__STATED TASK__
In the forum thread about Anderson Silva versus Rampage, how many rounds did Hendo go with Rampage?
— START OF PASSAGE GIVEN —
# COMPETITIVE BODYBUILDING - POWERLIFTING - ATHLETICS & SPORTS > BOXING / FIGHTING / WRESTLING >  ANderson Silva Vs. Rampage

## J-Dogg

Rampage will probably beat Forrest.

Why not Anderson Vs. Rampage? 

Hendo went 5 rounds with Rampage. He could not make it past the 2nd with Silva.

I think it would be a good fight. Rampage is very strong, it would be very intresting to see how Anderson fairs in the LHW class. 

People always want GSP vs Anderson. But Why not make anderson fight someone STRONGER not smaller!

----------


## Knockout_Power

this would be an interesting match and i honestly think it would end up the same way as when rampage fights Wandy. The problem with rampage against chute/muay thai styles is that during a flury rampage covers up much like a boxer. This leads to him ending up in a clinch and we see what happens at that point and I think Andersons knees are better than Wandy's.

Recently Jackson made the comment that if his fights with Wandy were under UFC rules, he would have won, but his style lends poorly again Wandy and would probably end up the same 9 out of 10 fights.

Silva vs. Silva would be a dream match

----------


## Geordi LaForge

Um...no, he would've beat Vanderlei if it weren't for a number of ridiculous Pride rules and procedures.

For instance, he had no problem getting Vanderlei down, where he would've finished him with elbows in the UFC.

----------


## J-Dogg

He would beat Wandy IMO at this point. 

Rampage is very strong, and I think that could be over whelming to Anderson, Rampages gas tank is no joke either.

Anderson seems to be the only UFCer that is using the clinch effectivly.

----------


## rush_604

> Um...no, he would've beat Vanderlei if it weren't for a number of ridiculous Pride rules and procedures.
> 
> For instance, he had no problem getting Vanderlei down, where he would've finished him with elbows in the UFC.


If Pride rules are so ridiculous why was he fighting there.

How often have we seen Rampage use elbows anyways???

Page lost cause of the multiple knees he took to the face.

Prides rules are actually very good. Knees to downed opponent. Getting yellow cards if you try to Lay and pray. I dont like the soccer kicks though.

As for Rampage Vs. Anderson I dont see it happening. In a recent interview where they were talking about Anderson fighting GSP, Anderson said personally he would never move up in weight to face the champion of the weigh class.

----------
— END OF PASSAGE GIVEN —
— START OF LISTED ENTRIES —
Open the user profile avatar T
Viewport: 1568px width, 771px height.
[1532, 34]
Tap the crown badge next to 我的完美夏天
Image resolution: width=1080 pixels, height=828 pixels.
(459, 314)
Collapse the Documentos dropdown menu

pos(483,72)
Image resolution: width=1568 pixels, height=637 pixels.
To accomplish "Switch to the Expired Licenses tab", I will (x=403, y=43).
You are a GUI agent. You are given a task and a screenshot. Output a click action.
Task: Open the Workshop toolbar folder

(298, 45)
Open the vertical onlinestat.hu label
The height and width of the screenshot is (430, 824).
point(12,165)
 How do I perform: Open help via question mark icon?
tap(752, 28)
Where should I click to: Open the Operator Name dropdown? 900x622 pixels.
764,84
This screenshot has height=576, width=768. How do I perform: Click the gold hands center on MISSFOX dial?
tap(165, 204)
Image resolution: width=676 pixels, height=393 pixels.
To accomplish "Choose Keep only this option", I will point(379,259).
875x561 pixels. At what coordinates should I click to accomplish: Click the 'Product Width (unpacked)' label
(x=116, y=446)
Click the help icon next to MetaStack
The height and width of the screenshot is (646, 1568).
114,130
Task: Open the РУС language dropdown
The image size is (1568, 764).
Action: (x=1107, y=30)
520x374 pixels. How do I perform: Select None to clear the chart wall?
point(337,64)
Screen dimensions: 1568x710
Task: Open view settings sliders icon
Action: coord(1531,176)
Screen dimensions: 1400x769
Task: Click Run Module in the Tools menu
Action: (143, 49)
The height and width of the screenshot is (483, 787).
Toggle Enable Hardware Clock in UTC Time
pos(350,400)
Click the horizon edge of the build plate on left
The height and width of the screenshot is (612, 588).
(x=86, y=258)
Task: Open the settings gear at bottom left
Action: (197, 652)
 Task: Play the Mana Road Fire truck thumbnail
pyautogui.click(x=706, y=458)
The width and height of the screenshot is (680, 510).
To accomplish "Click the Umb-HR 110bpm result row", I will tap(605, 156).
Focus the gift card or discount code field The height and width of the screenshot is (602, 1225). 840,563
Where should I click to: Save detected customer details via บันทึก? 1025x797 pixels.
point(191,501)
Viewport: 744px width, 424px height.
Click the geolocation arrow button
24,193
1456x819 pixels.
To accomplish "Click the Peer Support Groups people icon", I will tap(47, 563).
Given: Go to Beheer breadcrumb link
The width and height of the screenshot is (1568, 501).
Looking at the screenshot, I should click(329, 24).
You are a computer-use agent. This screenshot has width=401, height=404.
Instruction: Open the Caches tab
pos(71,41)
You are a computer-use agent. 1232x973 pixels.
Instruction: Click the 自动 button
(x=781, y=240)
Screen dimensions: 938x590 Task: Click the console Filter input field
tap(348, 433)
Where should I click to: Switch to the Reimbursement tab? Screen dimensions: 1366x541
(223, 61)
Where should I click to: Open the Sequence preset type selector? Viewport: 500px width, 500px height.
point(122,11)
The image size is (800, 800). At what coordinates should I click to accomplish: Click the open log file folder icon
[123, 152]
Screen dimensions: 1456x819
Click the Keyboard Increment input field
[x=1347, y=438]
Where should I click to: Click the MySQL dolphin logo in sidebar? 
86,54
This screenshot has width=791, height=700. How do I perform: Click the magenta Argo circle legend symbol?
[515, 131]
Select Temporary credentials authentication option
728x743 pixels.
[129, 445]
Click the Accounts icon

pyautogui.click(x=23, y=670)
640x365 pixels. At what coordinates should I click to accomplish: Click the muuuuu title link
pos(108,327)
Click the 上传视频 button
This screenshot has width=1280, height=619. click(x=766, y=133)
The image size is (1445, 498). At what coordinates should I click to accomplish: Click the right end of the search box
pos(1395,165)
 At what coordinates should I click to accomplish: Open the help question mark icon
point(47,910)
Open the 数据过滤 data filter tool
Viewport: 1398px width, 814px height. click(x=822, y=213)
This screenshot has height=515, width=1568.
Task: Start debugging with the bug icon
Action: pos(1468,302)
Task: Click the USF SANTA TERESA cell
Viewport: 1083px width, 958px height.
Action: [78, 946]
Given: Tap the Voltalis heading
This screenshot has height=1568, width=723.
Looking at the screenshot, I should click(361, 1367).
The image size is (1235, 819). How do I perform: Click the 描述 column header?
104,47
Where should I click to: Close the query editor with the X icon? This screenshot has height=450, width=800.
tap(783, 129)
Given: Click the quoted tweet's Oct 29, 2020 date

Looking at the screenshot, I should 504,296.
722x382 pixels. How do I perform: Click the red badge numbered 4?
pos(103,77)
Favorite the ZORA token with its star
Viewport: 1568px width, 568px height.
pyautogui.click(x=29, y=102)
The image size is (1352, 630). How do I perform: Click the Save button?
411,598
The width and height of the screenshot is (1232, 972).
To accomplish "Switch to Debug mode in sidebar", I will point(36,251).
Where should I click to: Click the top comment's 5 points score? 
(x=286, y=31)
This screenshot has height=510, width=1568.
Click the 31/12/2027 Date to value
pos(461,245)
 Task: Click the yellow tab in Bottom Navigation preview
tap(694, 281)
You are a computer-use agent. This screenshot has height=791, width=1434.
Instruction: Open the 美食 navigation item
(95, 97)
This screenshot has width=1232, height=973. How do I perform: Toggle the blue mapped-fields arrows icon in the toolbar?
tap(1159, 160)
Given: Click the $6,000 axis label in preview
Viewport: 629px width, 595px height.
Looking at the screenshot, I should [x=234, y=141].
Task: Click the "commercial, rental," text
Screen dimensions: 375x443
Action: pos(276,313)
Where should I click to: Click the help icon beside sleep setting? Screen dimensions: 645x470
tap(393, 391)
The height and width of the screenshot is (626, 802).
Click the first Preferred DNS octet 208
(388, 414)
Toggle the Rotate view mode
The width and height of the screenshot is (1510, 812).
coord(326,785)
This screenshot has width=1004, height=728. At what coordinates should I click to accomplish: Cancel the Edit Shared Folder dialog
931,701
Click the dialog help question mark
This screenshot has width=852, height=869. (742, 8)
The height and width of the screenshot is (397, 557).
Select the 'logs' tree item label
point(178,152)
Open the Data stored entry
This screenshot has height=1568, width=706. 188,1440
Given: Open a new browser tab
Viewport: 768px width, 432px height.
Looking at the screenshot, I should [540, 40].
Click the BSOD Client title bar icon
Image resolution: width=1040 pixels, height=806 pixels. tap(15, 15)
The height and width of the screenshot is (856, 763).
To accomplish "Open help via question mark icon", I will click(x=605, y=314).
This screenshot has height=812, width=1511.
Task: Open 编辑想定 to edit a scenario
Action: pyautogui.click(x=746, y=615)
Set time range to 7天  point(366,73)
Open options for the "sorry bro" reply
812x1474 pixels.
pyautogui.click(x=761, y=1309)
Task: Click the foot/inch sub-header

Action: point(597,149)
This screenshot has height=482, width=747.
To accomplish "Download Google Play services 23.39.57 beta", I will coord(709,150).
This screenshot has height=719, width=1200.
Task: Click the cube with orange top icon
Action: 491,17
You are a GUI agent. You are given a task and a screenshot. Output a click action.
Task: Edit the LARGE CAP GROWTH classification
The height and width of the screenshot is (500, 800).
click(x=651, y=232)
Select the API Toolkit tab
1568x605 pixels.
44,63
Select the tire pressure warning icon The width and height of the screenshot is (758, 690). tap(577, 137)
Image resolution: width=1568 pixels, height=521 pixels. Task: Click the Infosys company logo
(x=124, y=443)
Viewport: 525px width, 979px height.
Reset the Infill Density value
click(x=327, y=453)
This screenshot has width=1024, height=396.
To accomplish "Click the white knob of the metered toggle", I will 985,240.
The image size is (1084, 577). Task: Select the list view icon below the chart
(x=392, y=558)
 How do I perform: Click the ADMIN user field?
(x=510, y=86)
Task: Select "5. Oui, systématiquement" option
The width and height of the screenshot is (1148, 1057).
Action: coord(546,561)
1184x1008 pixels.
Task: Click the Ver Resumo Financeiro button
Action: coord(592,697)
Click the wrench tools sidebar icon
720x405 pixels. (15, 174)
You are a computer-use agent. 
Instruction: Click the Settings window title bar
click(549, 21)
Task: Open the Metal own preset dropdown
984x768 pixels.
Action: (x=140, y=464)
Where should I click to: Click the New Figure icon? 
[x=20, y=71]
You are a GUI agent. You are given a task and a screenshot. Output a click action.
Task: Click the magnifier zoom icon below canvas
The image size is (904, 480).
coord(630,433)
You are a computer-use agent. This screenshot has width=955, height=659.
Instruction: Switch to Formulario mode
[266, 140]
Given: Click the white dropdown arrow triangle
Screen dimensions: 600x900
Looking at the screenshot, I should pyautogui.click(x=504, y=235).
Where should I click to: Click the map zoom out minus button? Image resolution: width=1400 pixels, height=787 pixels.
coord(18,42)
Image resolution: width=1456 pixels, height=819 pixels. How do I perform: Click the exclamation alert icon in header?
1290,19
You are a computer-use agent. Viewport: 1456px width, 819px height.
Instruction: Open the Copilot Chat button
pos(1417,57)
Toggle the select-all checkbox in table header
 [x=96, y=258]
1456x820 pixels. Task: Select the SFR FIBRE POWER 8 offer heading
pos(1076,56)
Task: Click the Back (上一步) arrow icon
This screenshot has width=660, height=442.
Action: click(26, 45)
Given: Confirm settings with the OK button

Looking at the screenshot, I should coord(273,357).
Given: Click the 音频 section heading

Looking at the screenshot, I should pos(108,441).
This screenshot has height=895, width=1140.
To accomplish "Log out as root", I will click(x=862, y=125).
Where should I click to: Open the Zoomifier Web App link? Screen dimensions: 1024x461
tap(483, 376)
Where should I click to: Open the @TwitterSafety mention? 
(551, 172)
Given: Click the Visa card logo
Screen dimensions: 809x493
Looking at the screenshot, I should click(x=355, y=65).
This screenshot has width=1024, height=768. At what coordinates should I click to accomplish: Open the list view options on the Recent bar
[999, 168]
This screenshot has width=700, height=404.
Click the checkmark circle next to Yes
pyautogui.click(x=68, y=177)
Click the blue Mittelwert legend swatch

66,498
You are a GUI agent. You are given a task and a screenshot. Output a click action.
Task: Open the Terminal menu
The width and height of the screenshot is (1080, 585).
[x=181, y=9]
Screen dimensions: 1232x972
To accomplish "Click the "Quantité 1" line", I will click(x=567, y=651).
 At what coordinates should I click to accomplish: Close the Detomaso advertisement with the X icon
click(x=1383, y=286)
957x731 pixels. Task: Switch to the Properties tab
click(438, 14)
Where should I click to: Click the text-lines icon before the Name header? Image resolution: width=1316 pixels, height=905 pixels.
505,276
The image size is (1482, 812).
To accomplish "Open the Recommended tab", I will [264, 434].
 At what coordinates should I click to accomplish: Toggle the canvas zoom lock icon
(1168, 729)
— END OF LISTED ENTRIES —
__ANSWER IN FULL__
Five rounds.